“Concha and her friends flippantly called the new freedoms for women “liberation and lingerie” because of the exciting new undergarments that they now sometimes saw advertised in the newspapers. Having moved out of rural poverty herself when she married Pablo, she wanted to see Mercedes improve her life, too, and had been pleased at the prospect of her daughter growing up in a society full of opportunity. With women now in professions such as law and medicine and reaching positions of power and influence, Concha hoped that life for Mercedes would have more to it than polishing glasses and lining them up neatly along the bar. Though Mercedes seemed to think of nothing but dance, her mother regarded it as something of a childish pastime.”
From The Return by Victoria Hislop
What can be more normal than a mother fretting about her teenage daughter obsession with dancing when she should be thinking about her future? Or the mother having premonitions that her son, a rising matador, would be “gored to death” in a bullfighting ring? Barring incurable diseases and natural disasters, such fears are often a parent’s worst worries. Unfortunately for the Ramirez family, in 1930s Granada, they were the least Concha had to cope with.

## PROVIDED MATERIAL
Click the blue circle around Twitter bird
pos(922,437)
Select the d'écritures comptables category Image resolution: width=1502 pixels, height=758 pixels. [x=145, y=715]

## PROBLEMS TO SOLVE
1 – In the passage about Concha, what did she and her friends flippantly call the new freedoms for women?
2 – Output the part of the passage about Concha that opens with the words containing "From The Return" and closes with "to cope with.".
You won't need the lines.

## RESULTS IN ORDER
1 – They called them "liberation and lingerie."

2 –
From The Return by Victoria Hislop
What can be more normal than a mother fretting about her teenage daughter obsession with dancing when she should be thinking about her future? Or the mother having premonitions that her son, a rising matador, would be “gored to death” in a bullfighting ring? Barring incurable diseases and natural disasters, such fears are often a parent’s worst worries. Unfortunately for the Ramirez family, in 1930s Granada, they were the least Concha had to cope with.